La escena se repitió varios días, con idénticos resultados y similar expiación hasta que, al fin, el torvo pensamiento del platero maquinó la idea diabólica de eliminar al joven Benavides. Rápidamente puso manos a su obra. Más de una vez había tenido en las manos alguno de los estiletes que usaban los “Caballeros de Santiago”; con habilidad reprodujo uno exactamente y luego le grabó las iniciales de un soldado de la guarnición.
Llegó el día elegido para su propósito. El aire ambarino de la mañana se saturó por el aroma de las rosas blancas que Zoraida cortaba en el jardín. Cuando, terminada su tarea, entró en la casa, miró a su padre y éste esquivó la mirada. Entonces tuvo el presentimiento de que algo terrible amenazaba su felicidad, y, para ponerla a salvo, puso en juego todos sus ardides de mujer. Tomó una brazada de rosas y aprovechando la preocupación del platero y la ausencia de su doncella, enviada a buscar su pañuelo abandonado, emprendió veloz carrera por el sendero que conducía a la ermita y no se detuvo hasta llegar a la férrea impedimenta de la reja. Alzó los ojos vidriados por el llanto y clavándolos en la faz serena de la Virgen dijo, mientras sus manos dejaban caer la lluvia impoluta de sus rosas: "Señora: todo lo que Lope ame tiene que ser bueno. Si tú le salvas, te prometo hacerme cristiana".
La noche era de las de luna clara. Se diría que la plata de los crisoles de Omar se había derramado por todos los senderos. De pronto, en la ermita se oyó el repiqueteo de unas espuelas y a la luz de la lamparilla se recortó la silueta de Lope; segundos después se arrodillaba y desnudando la espada la extendió hacia la lucecilla, pero, inesperadamente, sintió en el brazo armado unas punzadas. Al tratar de retirarlo, se le enredó en algo y el filo de la espada quebró el cristal de la lamparilla. ¡Eran las rosas que, providencialmente, había dejado aquella mañana Zoraida!
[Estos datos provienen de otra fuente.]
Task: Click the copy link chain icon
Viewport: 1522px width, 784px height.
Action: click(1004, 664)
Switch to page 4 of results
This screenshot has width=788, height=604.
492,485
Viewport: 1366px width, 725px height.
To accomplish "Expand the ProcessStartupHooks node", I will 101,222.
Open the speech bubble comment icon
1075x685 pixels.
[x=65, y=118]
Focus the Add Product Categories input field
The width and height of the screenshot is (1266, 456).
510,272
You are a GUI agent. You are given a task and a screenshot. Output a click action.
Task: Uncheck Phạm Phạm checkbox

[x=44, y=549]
Cuanto después sucedió lo fue con excesiva rapidez: una roja llamarada se elevó y Lope, deshaciéndose de su capa, se apresuró a extinguir el incendio.
Mientras tanto, a sus espaldas, el platero, que acechaba como de costumbre, pensó llegado su instante y, sacando el estilete, lo elevó en el aire con decisión, pero en aquel momento una luz fulgurante le hizo detener el brazo homicida. En el centro de aquel resplandor pudo ver a una majestuosa Señora que, con gesto mitad severo, mitad suplicante, le reprochaba por la ruindad de su acción. Y sin saber por qué cayó de rodillas.
Meses después, Zoraida, ya cristiana, y Lope, unieron sus vidas ante la imagen de la Virgen Milagrosa; aquel día los rosales de la doncella agarena volcaron su blancura a los pies de la Señora de Linarejos, que sobre su frente lucía por primera vez la corona en la que las manos sutiles de Omar habían logrado aprisionar el resplandor que motivara su conversión.
Y cuando Lope, siendo ya “Caballero de Santiago” marchó a la conquista de Córdoba, tomó como una filiar obligación la de extender por tierras de infieles la devoción a Santa María. De aquí el que hoy abunde tanto en las entrañas de Andalucía la advocación de Virgen de Linares o Linarejos. Y, de este relato, esas rosas blancas que tanto admiramos en las proximidades de la ermita.